I’ve not said much on this thread this far because I’m Aspie and my brain came preconfigured with a saying-the-wrong-thing chip. However, I’ve taken time to dwell on it, and if it’s ok I’d like to give you two pieces of advice based on hindsight from when I was in a vaguely similar situation.
1) Try not to jump to conclusions. You’ve a long road ahead with ups and downs, false hope isn’t helpful but nor is false, er, lack of hope. I thought I’d lost my mum at one point a few years ago, but she came back. The human brain is a quite, quite remarkable device. It’s inordinately difficult I know, but try to have some focus and not panic.

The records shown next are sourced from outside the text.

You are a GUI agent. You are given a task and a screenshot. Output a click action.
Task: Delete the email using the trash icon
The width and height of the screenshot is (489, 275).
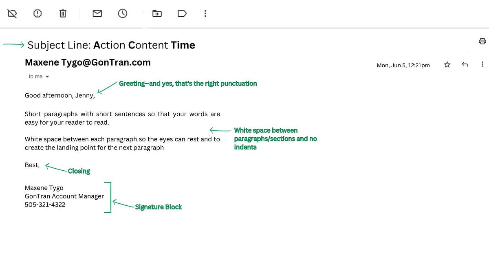(x=63, y=13)
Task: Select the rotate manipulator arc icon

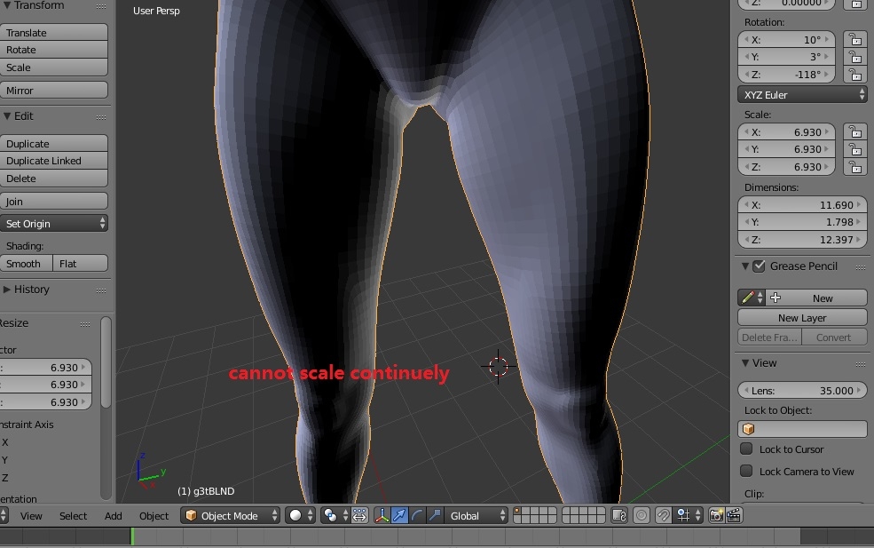Action: click(x=417, y=515)
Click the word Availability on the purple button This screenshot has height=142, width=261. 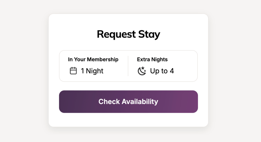(140, 102)
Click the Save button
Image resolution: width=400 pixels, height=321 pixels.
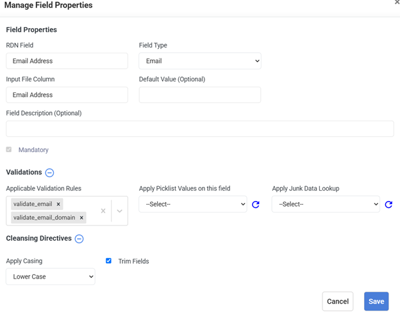tap(376, 301)
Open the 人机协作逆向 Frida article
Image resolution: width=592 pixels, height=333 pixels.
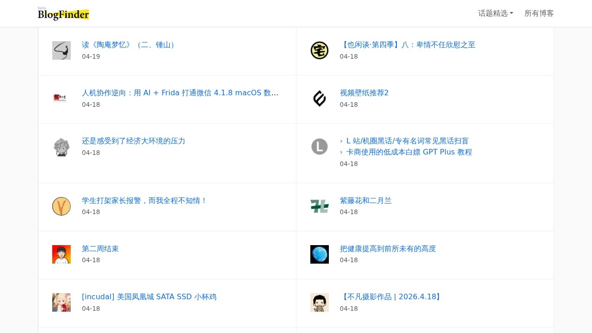click(x=180, y=93)
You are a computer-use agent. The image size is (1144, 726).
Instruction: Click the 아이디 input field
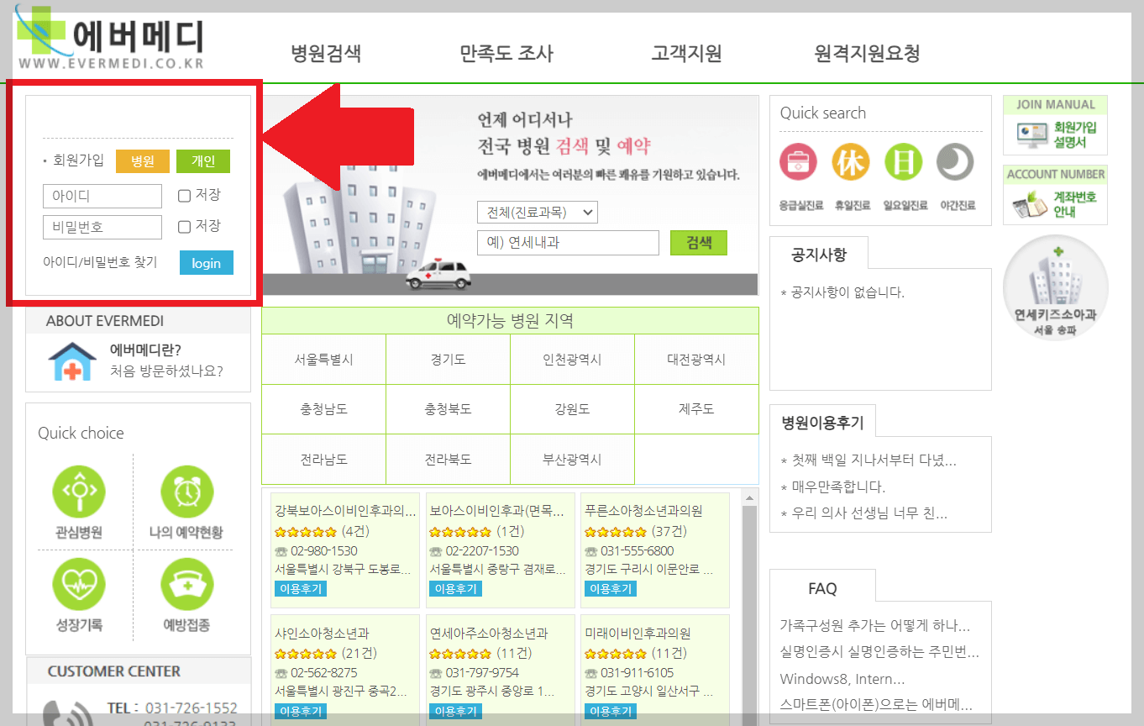(102, 196)
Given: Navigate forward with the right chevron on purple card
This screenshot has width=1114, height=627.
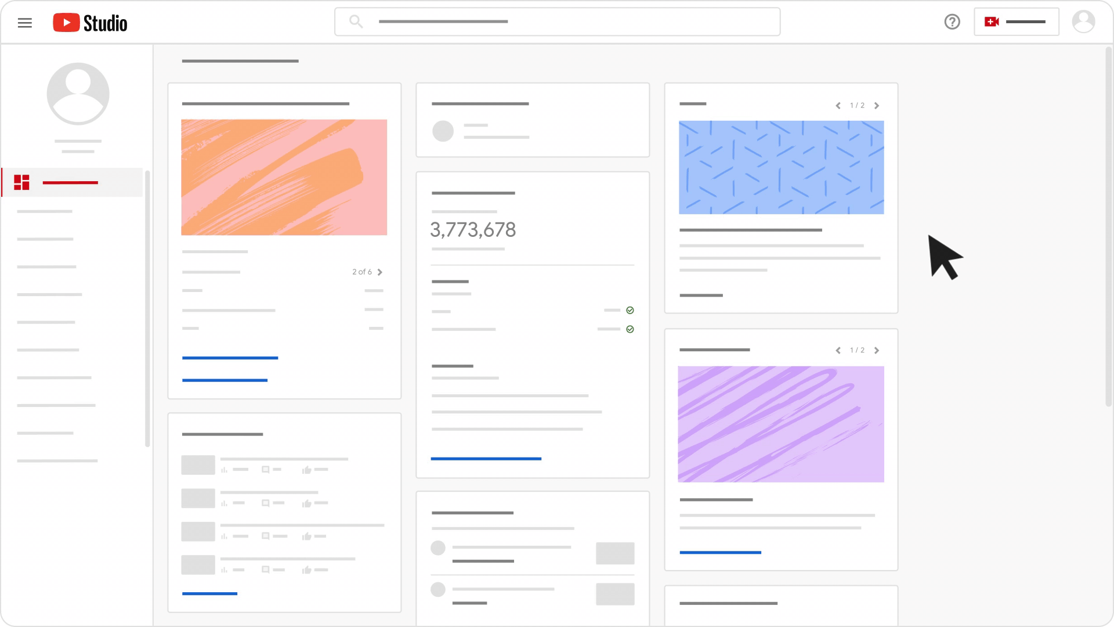Looking at the screenshot, I should tap(877, 350).
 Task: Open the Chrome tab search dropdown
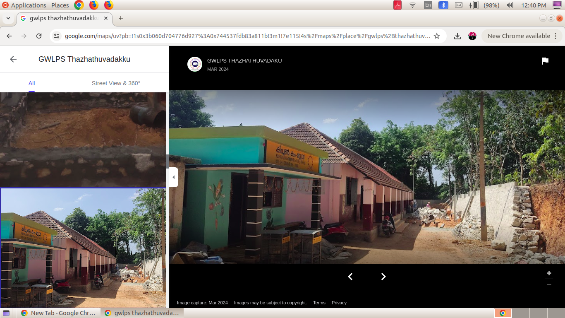click(x=8, y=18)
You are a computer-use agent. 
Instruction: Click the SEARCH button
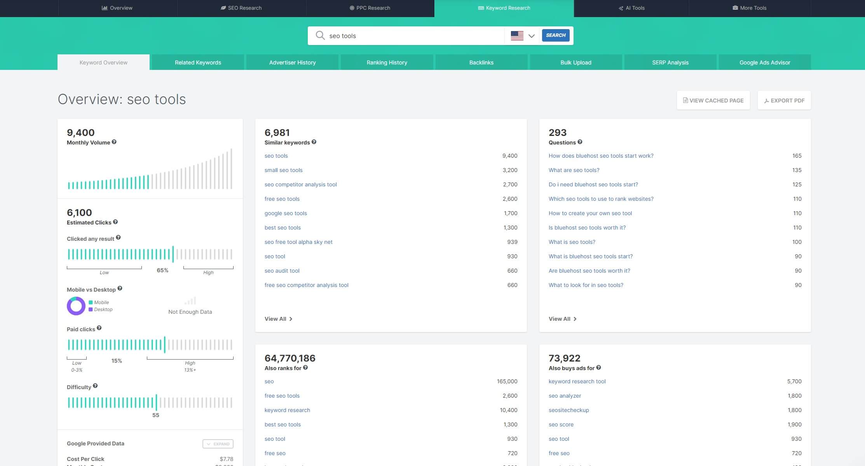pyautogui.click(x=555, y=35)
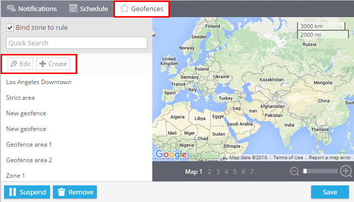Focus the Quick Search field
The width and height of the screenshot is (354, 202).
(77, 43)
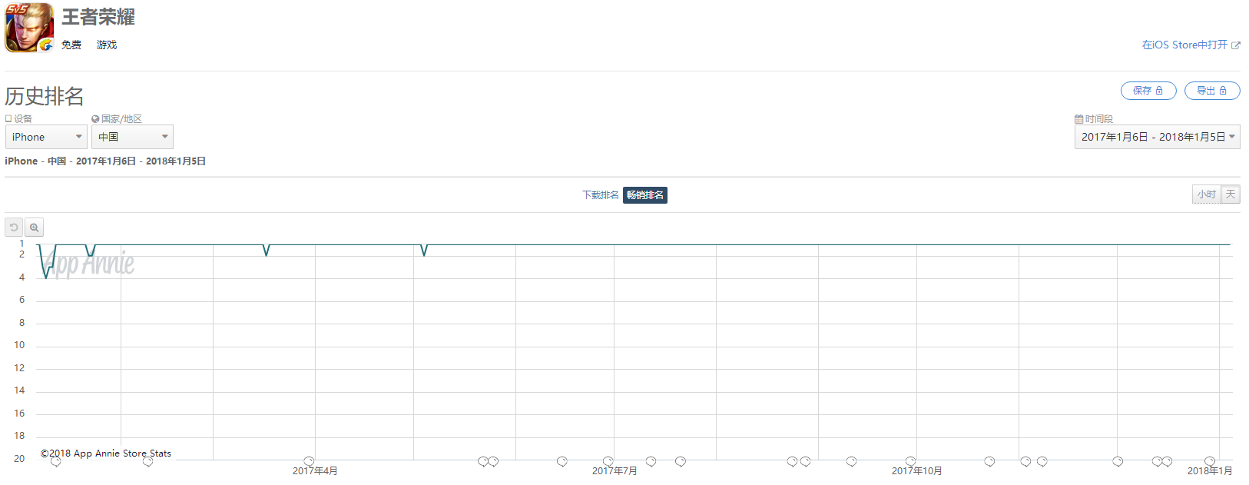This screenshot has height=485, width=1249.
Task: Open the 时间段 date range picker
Action: 1157,137
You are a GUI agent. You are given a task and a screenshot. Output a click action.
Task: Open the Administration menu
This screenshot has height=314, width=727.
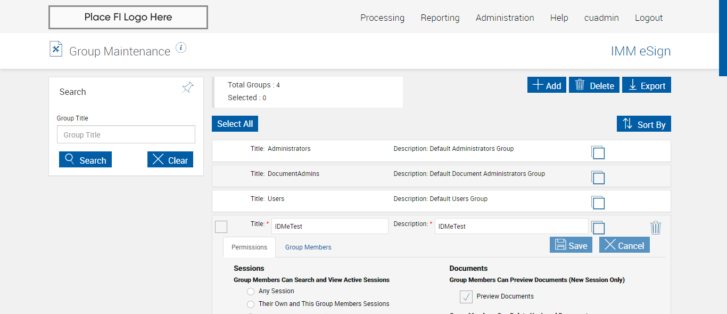505,18
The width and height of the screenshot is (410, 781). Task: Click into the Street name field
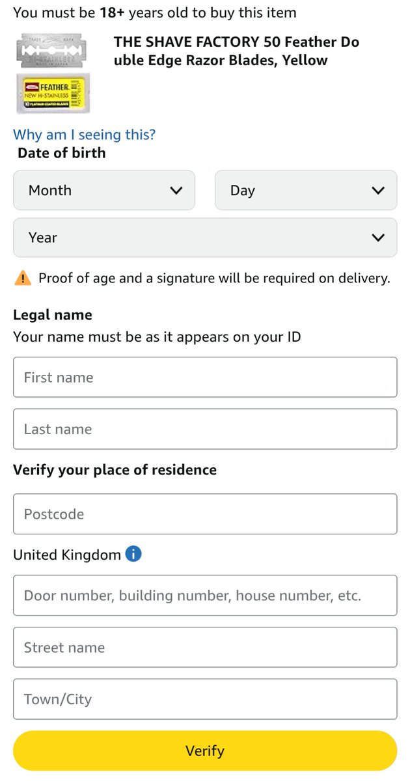coord(205,648)
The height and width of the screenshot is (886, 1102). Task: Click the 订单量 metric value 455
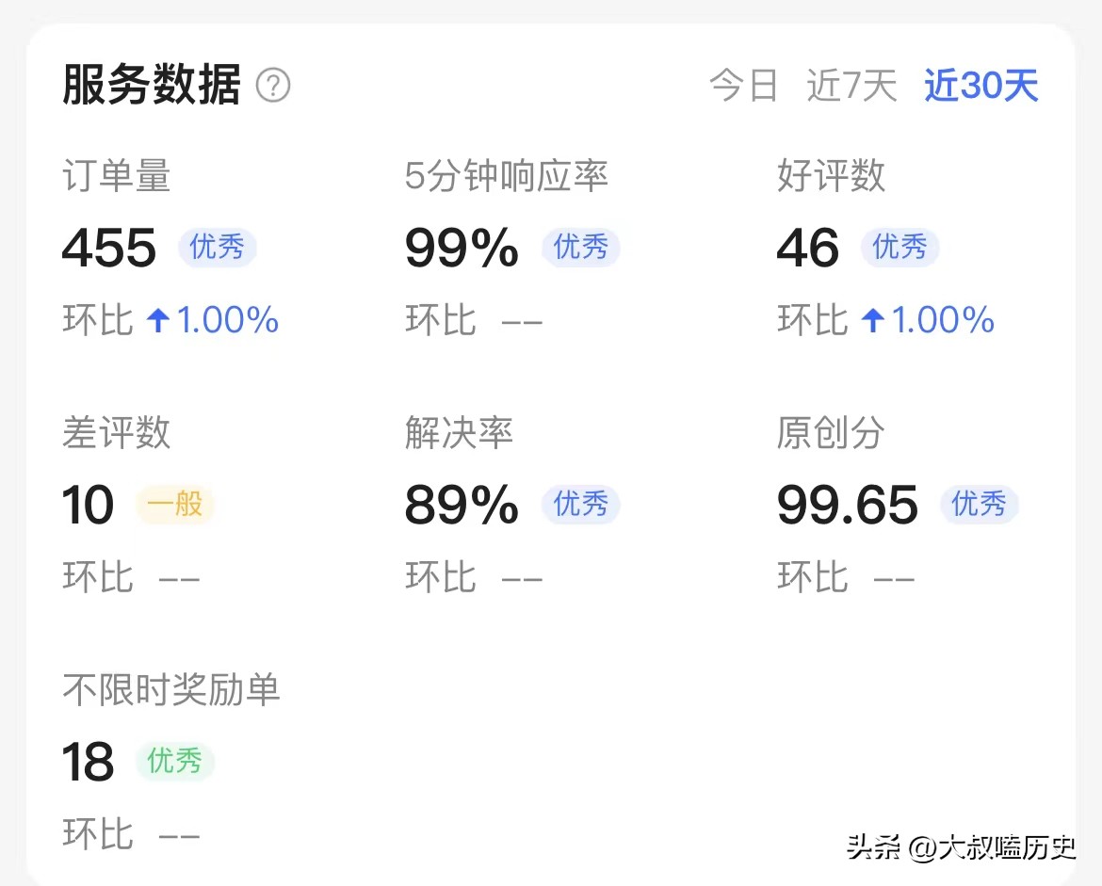pos(108,248)
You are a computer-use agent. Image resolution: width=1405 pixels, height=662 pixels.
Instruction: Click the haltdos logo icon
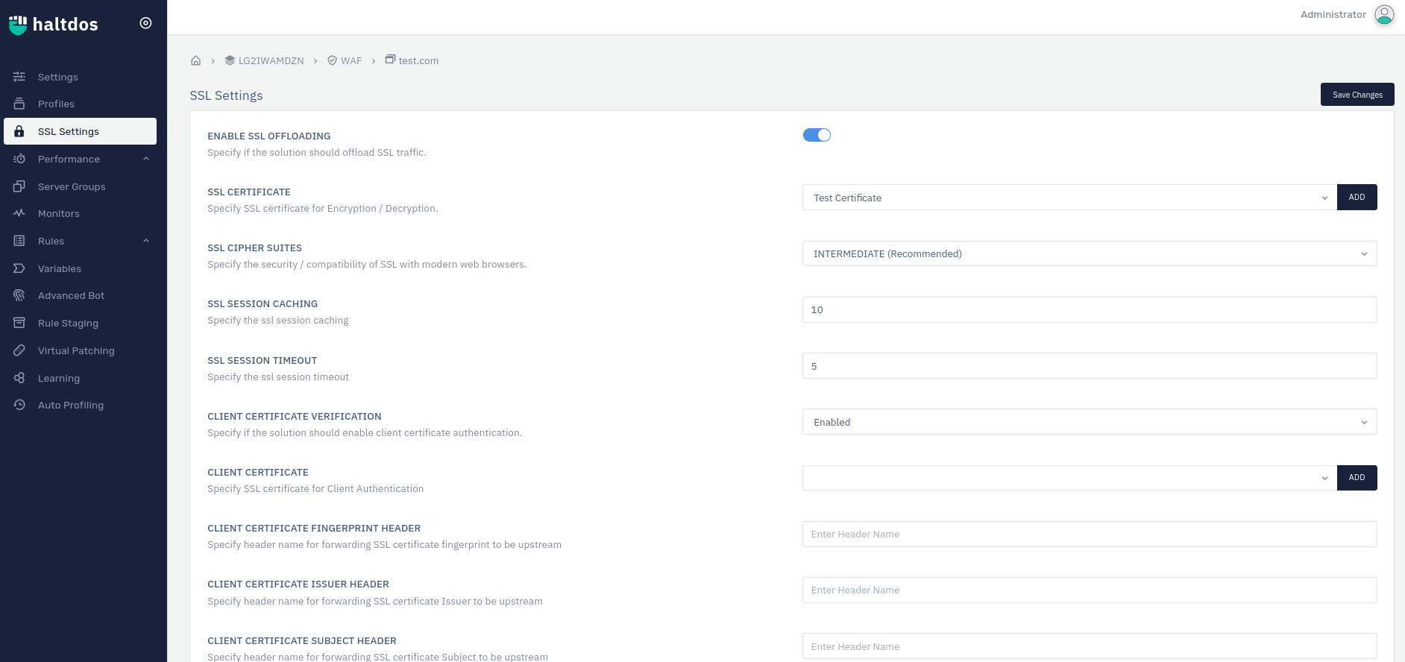[18, 25]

2) Look after yourself. I’m the world’s worst for “I’m fine, I’m fine, I’m fine, *bang*” because I lack the objectivity to be a good judge of my own psyche. The lesson it took me years to learn is that rather than my problems being a burden / worry on anyone else, or even just relatively unimportant, the crux of the matter is that if I fall over then I’m no bloody use to anyone else. You can only support your family if you’re firing on all four, this is really really important. It’s critical. Do something else, ride your bike, go camping overnight, have a long bath with some music on, whatever works for you, but you must do this if not for yourself then for the benefit of everyone around you. And don’t you even dare feel guilty about it. The bottom line is that you cannot run a marathon at sprinting speeds, and you need to be on your game.
Apologies if this comes across as insensitive, as I said earlier I have an underactive empathy gland so I’m a bad judge of what’s appropriate. But what I do know is that I wish to gods that someone had given me this advice a few years ago.
Hope everything works out for you.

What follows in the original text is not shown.